P.S. I nie ma tu absolutnie nic do rzeczy, czy ja Ciebie lubię czy nie- sitwy są dobre ale w żartach. A tu nie ma żartów...
CRO.pl nie jest żadnym wyjątkiem pod względem stosowania prawa.
I nie musi być portalem fotograficznym, aby stosować się do przepisów dotyczących fotografii i prawa autorskiego- zresztą trzeba być idiotą, aby założyć, że przy dzisiejszym stopniu wiedzy o tym, takie numery nie zostaną zauważone!
- tłumaczenie "znam autorkę i mi pozwoliła" jest tłumaczeniem dla idiotów.... w dodatku to co nastąpiło dalej temu tłumaczeniu przeczy.
- ciekawe co mi odpisze "ciocia Lidzia" bo bardzo zapragnąłem poznać jej zdanie...a o ile znam środowisko fotografów i ich szacunek do swej pasji i swej pracy oraz trudów jej wykonywania, to szczerze wątpię, aby się okazało, że ktoś szanujący się i robiący fotografię na poważnie- pozwalał na nieautoryzowane pokazywanie pod cudzym szyldem swoich prac!!!

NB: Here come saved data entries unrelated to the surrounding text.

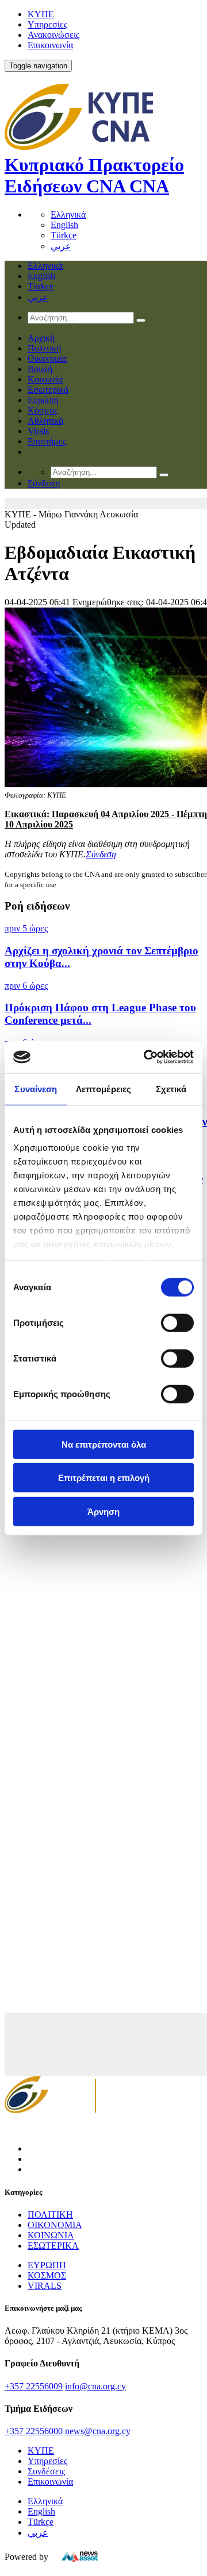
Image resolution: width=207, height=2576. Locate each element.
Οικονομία (47, 358)
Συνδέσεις (46, 2471)
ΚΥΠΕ (41, 14)
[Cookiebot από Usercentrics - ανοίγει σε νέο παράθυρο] (146, 1057)
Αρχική (41, 338)
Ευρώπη (43, 400)
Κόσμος (42, 410)
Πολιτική (44, 348)
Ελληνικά (68, 214)
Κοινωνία (45, 379)
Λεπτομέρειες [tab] (103, 1088)
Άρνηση (103, 1511)
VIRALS (45, 2286)
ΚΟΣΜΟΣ (47, 2275)
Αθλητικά (45, 421)
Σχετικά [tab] (171, 1088)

- pozostaje sprawa stosunku do tego skandalu moderacji i administracji...o tym szerzej później, bo takie po prostu "skasowanie tematu na prośbę niewiniątka" Adasia B to mi śmierdzi co najmniej zlekceważeniem.
P.S. Żeby było jasne- nie chodzi o rozdmuchiwanie afery z niczego.
Chodzi o lekceważenie pewnych oczywistych zasad, które zostały złamane! I to na publicznym portalu.
Im bardziej zagłębiam się w temat, tym ciekawsze rzeczy widzę i pokazuje mi komputer.
W sumie nie wiem, czy bardziej potrzebny jest tu prokurator czy...psychiatra, bo na pewne przypadki ten pierwszy chyba niewiele poradzi.